▶ [What is required]
In the entries, find all lines that hold the word "computer" and copy them.

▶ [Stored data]
= = = =
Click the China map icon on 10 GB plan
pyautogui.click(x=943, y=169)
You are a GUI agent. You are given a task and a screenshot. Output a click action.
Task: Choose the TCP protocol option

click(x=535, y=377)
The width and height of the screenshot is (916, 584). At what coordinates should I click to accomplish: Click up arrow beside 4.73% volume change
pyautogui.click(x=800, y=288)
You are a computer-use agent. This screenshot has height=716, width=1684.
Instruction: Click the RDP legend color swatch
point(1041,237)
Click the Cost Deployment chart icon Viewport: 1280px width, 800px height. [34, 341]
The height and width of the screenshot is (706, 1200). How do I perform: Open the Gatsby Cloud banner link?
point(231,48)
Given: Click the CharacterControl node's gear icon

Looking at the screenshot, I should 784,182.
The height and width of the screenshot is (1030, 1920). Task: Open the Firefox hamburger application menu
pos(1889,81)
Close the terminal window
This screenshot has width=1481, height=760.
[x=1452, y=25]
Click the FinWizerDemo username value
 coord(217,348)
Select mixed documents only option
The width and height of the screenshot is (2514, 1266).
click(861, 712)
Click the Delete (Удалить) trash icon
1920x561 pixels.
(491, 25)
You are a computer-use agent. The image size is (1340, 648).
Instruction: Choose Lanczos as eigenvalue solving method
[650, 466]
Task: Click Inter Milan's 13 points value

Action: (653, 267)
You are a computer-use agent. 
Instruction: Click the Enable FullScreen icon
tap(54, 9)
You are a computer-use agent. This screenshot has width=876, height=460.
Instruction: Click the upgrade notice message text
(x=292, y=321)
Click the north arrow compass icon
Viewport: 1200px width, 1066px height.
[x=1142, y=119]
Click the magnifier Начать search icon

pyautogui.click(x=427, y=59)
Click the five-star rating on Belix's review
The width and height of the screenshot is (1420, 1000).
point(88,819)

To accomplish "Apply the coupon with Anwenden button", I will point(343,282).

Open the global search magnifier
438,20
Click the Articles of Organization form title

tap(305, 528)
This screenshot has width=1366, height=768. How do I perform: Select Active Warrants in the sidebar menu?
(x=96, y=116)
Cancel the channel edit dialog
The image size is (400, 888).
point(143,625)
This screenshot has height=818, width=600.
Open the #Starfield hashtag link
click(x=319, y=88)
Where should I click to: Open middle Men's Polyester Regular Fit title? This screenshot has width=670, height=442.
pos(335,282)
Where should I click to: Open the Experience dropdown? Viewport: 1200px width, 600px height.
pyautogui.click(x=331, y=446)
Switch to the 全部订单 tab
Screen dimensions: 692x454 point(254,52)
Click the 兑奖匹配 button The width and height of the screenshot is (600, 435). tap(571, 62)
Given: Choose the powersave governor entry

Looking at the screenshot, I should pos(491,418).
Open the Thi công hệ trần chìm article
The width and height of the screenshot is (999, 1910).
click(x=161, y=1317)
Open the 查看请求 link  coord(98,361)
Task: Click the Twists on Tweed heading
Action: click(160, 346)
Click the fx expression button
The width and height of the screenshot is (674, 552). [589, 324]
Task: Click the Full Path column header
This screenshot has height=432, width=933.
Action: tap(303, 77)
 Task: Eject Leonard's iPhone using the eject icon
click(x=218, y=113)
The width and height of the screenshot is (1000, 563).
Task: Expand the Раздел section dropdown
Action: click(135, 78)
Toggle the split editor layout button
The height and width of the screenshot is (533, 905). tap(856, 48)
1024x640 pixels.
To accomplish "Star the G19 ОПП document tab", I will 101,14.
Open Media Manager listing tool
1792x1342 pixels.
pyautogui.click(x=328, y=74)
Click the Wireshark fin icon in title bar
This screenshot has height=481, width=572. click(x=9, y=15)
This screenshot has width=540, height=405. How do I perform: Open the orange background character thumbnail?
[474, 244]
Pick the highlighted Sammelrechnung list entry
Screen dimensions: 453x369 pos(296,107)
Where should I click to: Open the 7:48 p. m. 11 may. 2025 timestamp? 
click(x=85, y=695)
= = = =
▶ [Answer space]
You are a computer-use agent. This screenshot has height=716, width=1684.
You are a computer-use agent. The image size is (1340, 648).
You are a computer-use agent. 
You are a computer-use agent. This screenshot has width=876, height=460.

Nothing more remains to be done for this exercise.